“Clocks” - Coldplay



"Clocks" emerged in conception during the late stages into the production of Coldplay's second album, A Rush of Blood to the Head. The band's vocalist, Chris Martin, came in studio late one night. A riff popped up in Martin's mind and wrote it on the piano. Martin presented the riff to the band's guitarist, Jonny Buckland, who then added guitar chords on the basic track.

During the writing of "Clocks", the band had already made 10 songs for the album. With this, they thought it was too late for the song's inclusion in the album. So, they recorded a demo version of the track and saved it with other unfinished tracks, labeling it "Songs for #3"; the band considered these tracks for their third album, X&Y.

Although the band left "Clocks" unfinished, a friend of Martin heard of it and convinced him to finish the track.
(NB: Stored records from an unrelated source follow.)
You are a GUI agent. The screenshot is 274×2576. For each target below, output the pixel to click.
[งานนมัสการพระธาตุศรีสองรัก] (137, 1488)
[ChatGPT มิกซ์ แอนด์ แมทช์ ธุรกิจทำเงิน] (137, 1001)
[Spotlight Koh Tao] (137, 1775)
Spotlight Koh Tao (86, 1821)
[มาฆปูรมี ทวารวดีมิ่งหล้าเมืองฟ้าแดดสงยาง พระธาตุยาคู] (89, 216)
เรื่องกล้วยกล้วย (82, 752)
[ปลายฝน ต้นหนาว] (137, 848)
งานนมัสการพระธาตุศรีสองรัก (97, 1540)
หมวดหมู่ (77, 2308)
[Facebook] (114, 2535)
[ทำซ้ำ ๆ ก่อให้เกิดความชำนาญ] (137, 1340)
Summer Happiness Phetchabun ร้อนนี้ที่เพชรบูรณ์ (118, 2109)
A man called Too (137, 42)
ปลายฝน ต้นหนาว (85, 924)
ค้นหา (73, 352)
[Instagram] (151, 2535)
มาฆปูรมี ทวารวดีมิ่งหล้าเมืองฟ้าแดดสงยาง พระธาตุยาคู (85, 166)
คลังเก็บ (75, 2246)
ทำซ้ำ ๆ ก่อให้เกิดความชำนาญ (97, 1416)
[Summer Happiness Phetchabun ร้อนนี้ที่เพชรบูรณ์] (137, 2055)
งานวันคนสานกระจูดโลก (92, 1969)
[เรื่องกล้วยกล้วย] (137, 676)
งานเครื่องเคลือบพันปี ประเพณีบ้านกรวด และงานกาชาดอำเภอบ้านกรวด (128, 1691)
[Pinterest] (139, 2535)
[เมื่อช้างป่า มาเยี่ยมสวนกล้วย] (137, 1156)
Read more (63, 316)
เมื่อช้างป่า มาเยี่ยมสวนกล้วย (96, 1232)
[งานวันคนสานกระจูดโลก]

Marked by its lyrics which speak of urgency, Martin's friend pointed out that its meaning would contradict Martin's idea of stashing the track.

Persuaded by his friend, Martin assumed on further developing the track. Other band members supplemented their ideas on the main piano track; they added a bass figure and drums. The last song included in the album, Coldplay recorded the song very fast. By the time Martin recorded his vocals, a few people inside the studio felt the song "is something special". According to Martin, "Clocks" was inspired by the English rock band Muse.
"Clocks" is a piano rock song. Its musicscape is built around a repeating piano riff, and features a minimalist soundscape of drums and bass. It also includes synthesizers and a sparse string arrangement.

The song's lyrical themes include contrast, contradictions and urgency. Chris Martin sings of being in the state of "helplessness ... in a dysfunctional relationship he doesn't necessarily want to escape". The lyrics are cryptic; the ending lines of the second verse emphasize contradiction of emotion: "Come out upon my seas/Cursed missed opportunities/Am I a part of the cure/Or am I part of the disease?".The song's title also "metaphorically alludes" to its lyrics, "pushing one to wonder about the world’s obsession with time while connecting it to the theory: make the best of it when we’re here, present and alive".

This won the Grammy for 2003 Record Of The Year. In accepting the award, lead singer Chris Martin dedicated it to the late Johnny Cash and to US presidential candidate John Kerry, "Who hopefully will be your president someday."